### WORK INSTRUCTION
Copy all records verbatim, images excluded.

### TASK INPUT

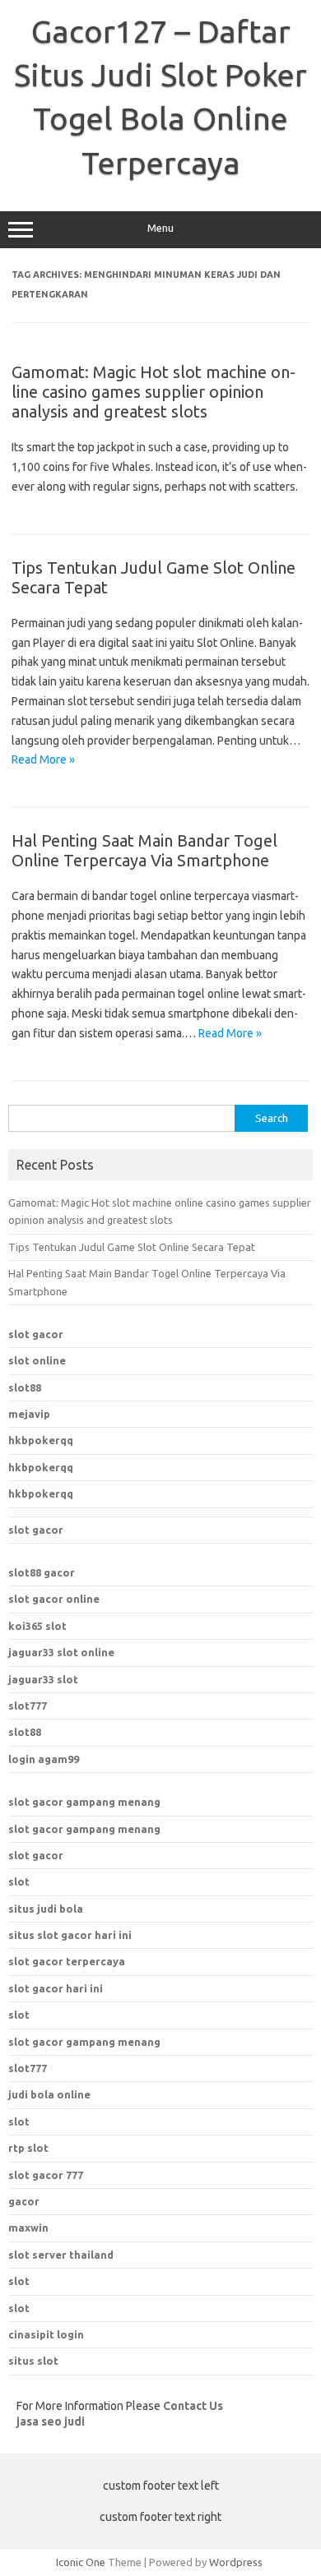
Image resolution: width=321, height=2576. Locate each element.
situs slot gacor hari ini (70, 1935)
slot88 (24, 1387)
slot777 (27, 1705)
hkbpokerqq (40, 1440)
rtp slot (28, 2148)
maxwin (28, 2227)
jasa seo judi (50, 2421)
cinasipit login (46, 2334)
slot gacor (35, 1334)
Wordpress (236, 2562)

### RESULT FOR THIS TASK
Image resolution: width=321, height=2576. Locate each element.
situs slot gacor hari ini (70, 1935)
slot88 (24, 1387)
slot777 (27, 1705)
hkbpokerqq (40, 1440)
rtp slot (28, 2148)
maxwin (28, 2227)
jasa seo judi (50, 2421)
cinasipit login (46, 2334)
slot gacor (35, 1334)
Wordpress (236, 2562)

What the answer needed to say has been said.